▶ PROBLEM REQUIREMENTS
From the entries below, output the line with "Given: Open Shotcut from the desktop" and each following line up to and including the line with "The image size is (1280, 720).", exactly as written.

▶ RECORD EXCERPTS
================
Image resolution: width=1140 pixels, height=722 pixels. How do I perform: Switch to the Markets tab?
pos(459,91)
================
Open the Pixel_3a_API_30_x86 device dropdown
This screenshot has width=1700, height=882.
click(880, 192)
================
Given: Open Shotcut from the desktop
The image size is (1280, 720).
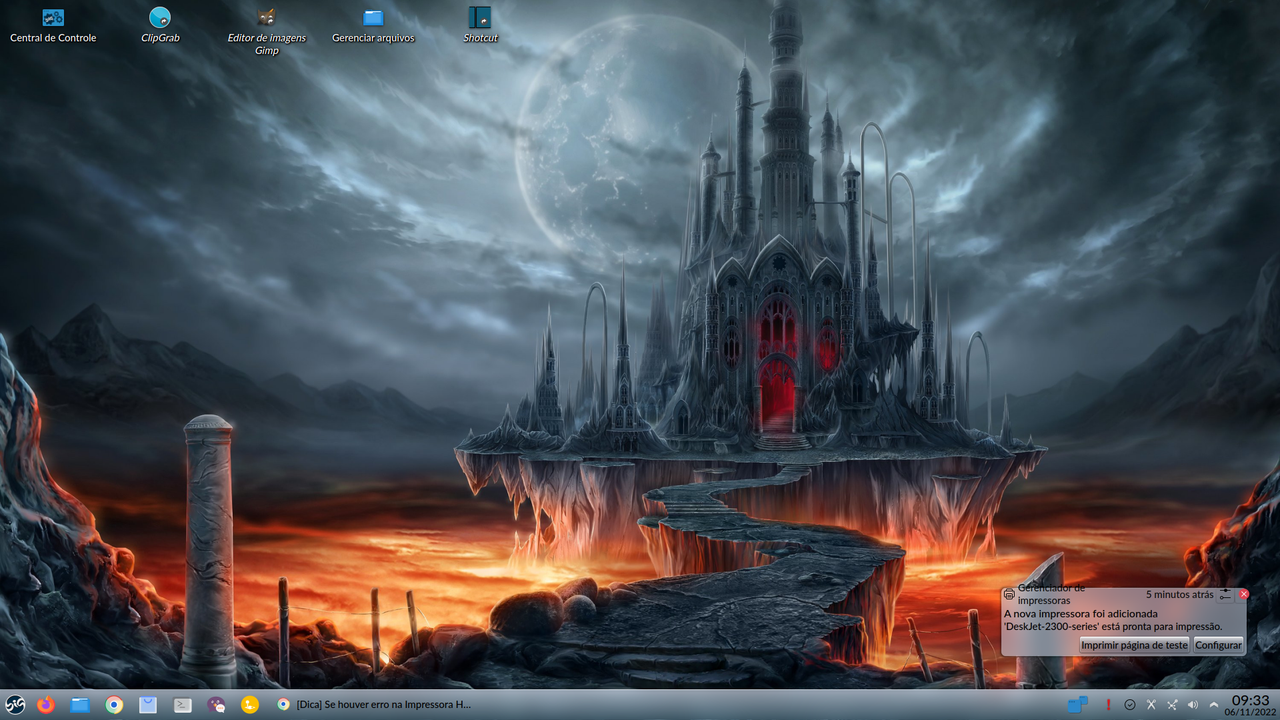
================
▶ EXPECTED OUTPUT
Given: Open Shotcut from the desktop
The image size is (1280, 720).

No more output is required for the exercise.